It amazes me of the outright prejudice shown by those who do not want to believe in the Tooth Fairy. They tell you its science, or they tell you it is philosophy, but point to science or point to philosophical arguments that support the Tooth Fairy and they will deny it to the bone.
Harv,
I know you're much more capable of objectivity than this!
The statement "I'm convinced that many do not want to believe in God" makes it sound as if God is real, but that those who don't believe in God are simply ignoring him. That is, your definition contradicts itself, as anyone who would purposely ignore a phenomenon would first have to acknowledge the phenomenon's existence.
Let's paraphrase: "I'm convinced that many do not want to believe in the Tooth Fairy." Now, how does this sound? Does it sound like the speaker is being objective, or does it sound like the speaker has predetermined his own righteousness before making this "observation"? (Needless to say, it also sounds a little silly, as the Tooth Fairy-ist has taken himself so seriously.)

■ INSTRUCTIONS FOR THE TASK
Continue the exchange above about belief in God and the Tooth Fairy, picking up right after its last sentence.

■ PROVIDED RECORDS
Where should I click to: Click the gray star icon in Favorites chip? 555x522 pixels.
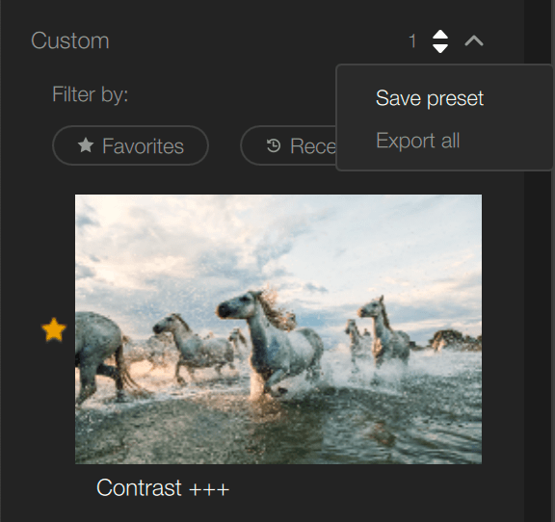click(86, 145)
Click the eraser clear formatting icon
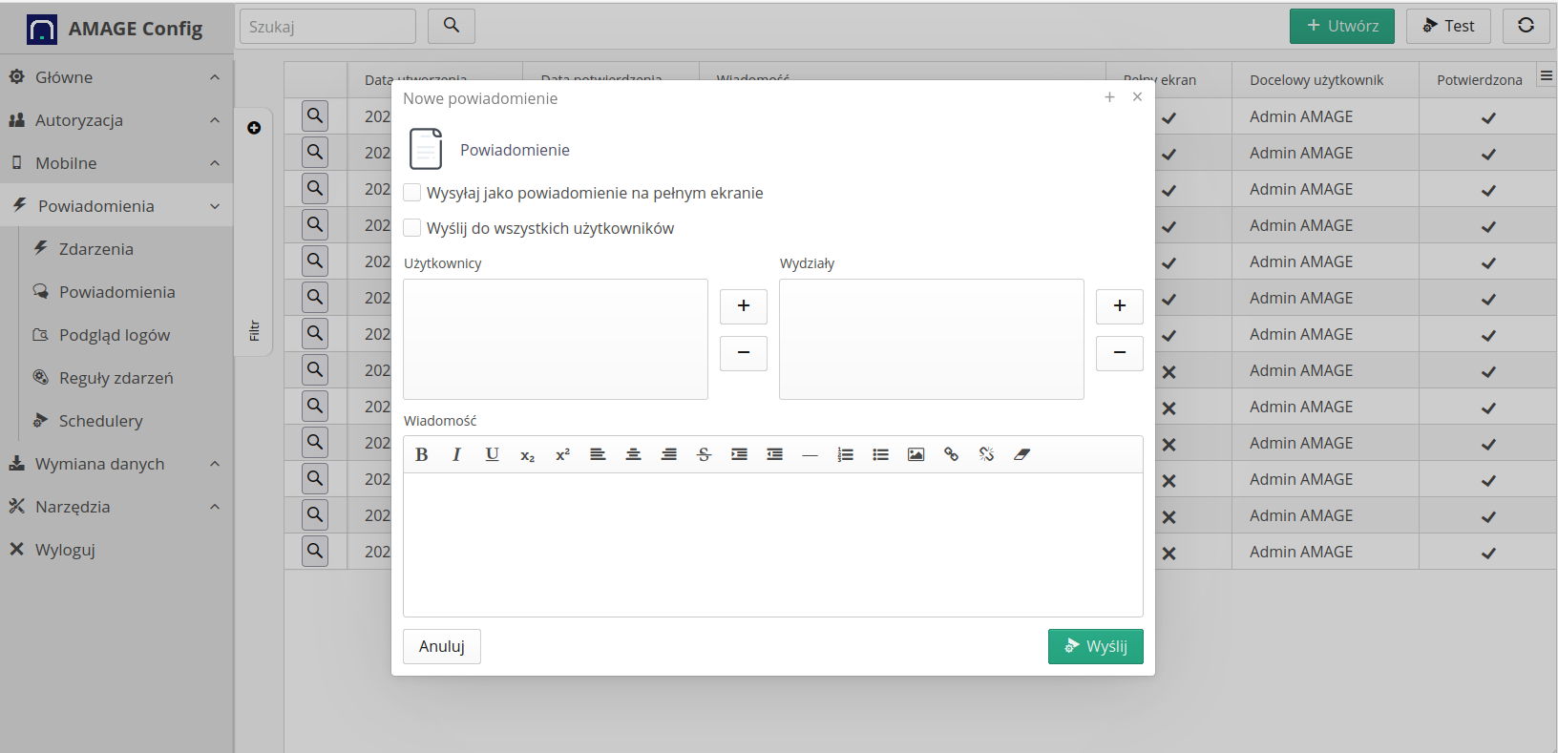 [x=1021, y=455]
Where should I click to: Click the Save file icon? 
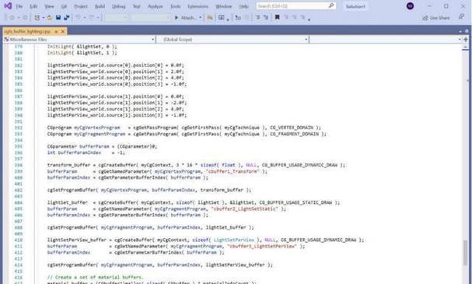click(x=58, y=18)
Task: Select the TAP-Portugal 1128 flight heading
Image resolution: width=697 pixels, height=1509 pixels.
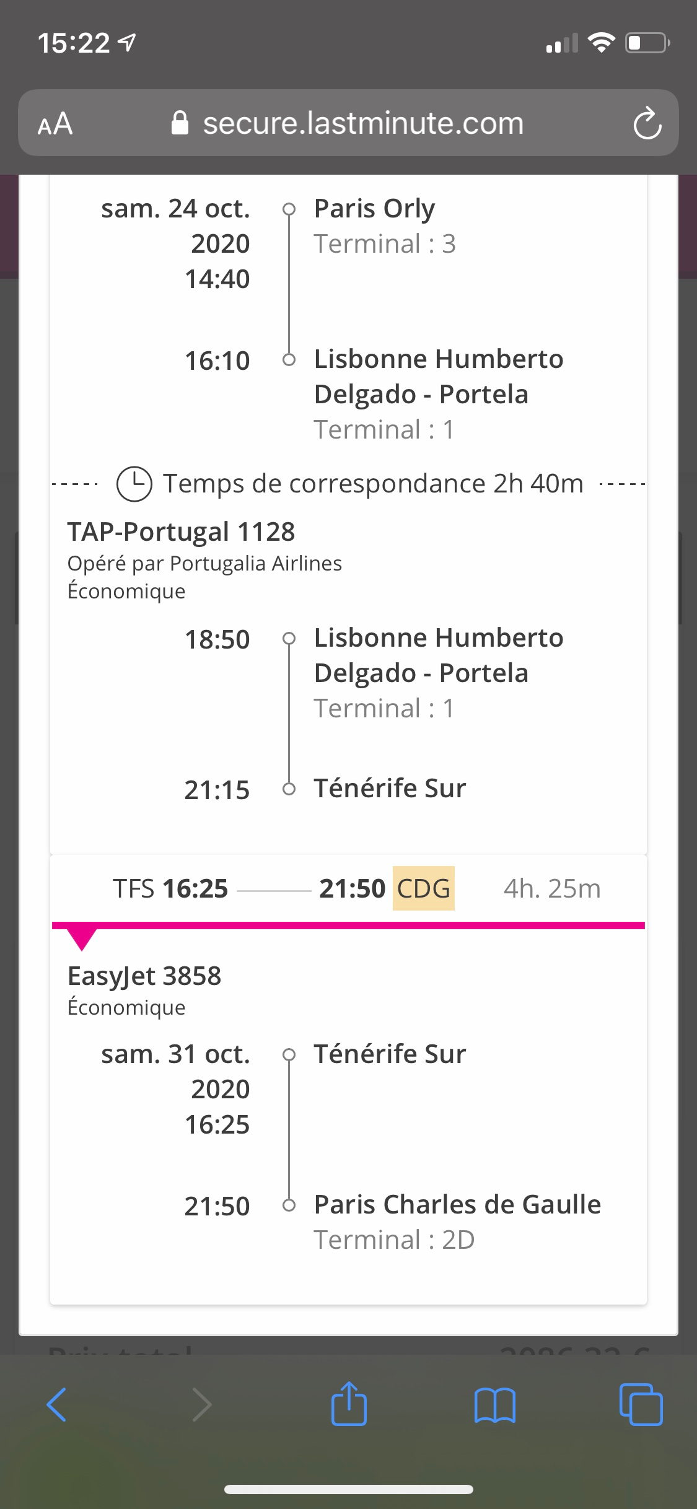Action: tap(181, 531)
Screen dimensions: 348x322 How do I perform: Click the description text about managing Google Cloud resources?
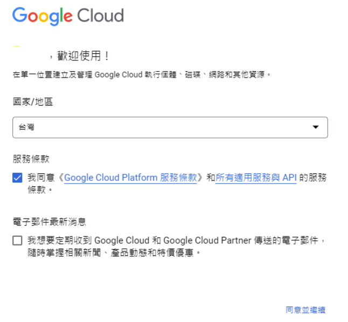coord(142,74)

■ TASK ANSWER
It's not that I don't want to believe in the Tooth Fairy, I simply don't. To the atheist, the existence of 'god' is no more a '50-50' choice than the existence of the 'tooth fairy. Oh sure, my internal 'jury' will probably never say 100% yay or nay, but until I see evidence, I'm afraid the God thing is just as imaginary as the Tooth Fairy one.
Besides, what "science" supports the existence of God? I have seen none. Indeed, anything scientific you can offer will surely be the type of 'evidence' that could also support the existence of unicorns, elves, Gondor the Magnanimous, the Easter Rabbit, and anything else to which we might attribute 'creation.'
Nothing that I've seen offered as "proof" can pass Occam's Razor. It's simply anthropic bias (and fear of the unknown).